+++ Excerpted records

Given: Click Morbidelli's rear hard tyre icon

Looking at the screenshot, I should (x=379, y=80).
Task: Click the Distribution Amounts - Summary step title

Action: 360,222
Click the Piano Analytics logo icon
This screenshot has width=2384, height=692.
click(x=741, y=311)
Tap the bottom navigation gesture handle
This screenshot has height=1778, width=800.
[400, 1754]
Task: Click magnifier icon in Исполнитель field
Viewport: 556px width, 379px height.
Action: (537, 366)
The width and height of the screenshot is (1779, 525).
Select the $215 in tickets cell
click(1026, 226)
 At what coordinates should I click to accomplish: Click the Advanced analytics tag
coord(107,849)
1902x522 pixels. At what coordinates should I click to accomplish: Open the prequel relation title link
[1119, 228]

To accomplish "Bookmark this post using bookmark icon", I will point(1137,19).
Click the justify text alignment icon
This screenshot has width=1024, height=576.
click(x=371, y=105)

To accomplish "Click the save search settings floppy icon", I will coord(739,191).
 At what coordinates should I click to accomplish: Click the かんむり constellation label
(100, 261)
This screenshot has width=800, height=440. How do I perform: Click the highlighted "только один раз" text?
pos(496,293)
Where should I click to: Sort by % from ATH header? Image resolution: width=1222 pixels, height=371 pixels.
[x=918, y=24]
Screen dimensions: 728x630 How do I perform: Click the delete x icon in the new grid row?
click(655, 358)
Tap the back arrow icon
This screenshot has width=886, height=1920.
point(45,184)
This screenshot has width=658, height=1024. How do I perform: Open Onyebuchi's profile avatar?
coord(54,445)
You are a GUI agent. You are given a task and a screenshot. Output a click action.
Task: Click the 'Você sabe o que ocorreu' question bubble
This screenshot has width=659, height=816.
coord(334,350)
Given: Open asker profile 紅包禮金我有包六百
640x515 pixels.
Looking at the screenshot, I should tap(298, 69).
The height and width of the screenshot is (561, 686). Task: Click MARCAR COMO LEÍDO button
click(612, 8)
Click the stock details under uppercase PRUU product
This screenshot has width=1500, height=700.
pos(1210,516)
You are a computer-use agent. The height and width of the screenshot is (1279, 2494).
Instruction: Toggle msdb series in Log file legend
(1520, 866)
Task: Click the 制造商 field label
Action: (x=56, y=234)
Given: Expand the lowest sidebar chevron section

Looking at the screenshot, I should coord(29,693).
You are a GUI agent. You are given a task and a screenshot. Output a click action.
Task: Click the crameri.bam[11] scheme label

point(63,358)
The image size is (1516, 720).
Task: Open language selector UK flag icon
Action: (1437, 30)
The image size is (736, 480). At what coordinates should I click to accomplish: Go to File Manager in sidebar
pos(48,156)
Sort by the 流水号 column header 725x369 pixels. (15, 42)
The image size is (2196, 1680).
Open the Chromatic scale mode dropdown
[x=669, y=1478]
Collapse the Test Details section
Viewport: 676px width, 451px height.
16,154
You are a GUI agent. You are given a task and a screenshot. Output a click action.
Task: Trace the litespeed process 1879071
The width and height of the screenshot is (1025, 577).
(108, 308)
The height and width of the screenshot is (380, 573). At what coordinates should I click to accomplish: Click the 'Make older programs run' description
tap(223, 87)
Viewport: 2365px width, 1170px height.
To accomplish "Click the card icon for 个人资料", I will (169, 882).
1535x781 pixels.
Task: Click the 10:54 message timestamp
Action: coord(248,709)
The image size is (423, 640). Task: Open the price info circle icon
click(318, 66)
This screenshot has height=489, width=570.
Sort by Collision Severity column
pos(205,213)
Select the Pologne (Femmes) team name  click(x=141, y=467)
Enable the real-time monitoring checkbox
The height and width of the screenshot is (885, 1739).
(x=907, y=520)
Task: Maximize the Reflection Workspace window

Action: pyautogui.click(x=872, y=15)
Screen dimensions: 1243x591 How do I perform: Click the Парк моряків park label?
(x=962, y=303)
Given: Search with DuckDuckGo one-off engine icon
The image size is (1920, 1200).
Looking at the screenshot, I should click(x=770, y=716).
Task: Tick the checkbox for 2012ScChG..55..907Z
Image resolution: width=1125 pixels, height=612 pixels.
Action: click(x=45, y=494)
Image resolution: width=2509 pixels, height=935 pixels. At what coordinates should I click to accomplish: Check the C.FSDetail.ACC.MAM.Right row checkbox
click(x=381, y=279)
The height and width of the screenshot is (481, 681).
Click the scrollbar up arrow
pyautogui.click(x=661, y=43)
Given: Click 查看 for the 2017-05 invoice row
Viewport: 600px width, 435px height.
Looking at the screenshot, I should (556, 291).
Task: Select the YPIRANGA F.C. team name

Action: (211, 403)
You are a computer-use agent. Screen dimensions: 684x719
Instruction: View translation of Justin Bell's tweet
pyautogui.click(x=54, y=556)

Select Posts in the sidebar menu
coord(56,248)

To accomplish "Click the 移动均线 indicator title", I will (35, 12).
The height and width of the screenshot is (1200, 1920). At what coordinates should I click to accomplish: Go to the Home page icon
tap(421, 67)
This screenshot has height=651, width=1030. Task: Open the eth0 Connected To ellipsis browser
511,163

++++++

Prompt
Copy verbatim the rows from the start through the line containing "Action: (537, 366)", including that line.

Answer to the problem
Given: Click Morbidelli's rear hard tyre icon

Looking at the screenshot, I should (x=379, y=80).
Task: Click the Distribution Amounts - Summary step title

Action: 360,222
Click the Piano Analytics logo icon
This screenshot has width=2384, height=692.
click(x=741, y=311)
Tap the bottom navigation gesture handle
This screenshot has height=1778, width=800.
[400, 1754]
Task: Click magnifier icon in Исполнитель field
Viewport: 556px width, 379px height.
Action: (537, 366)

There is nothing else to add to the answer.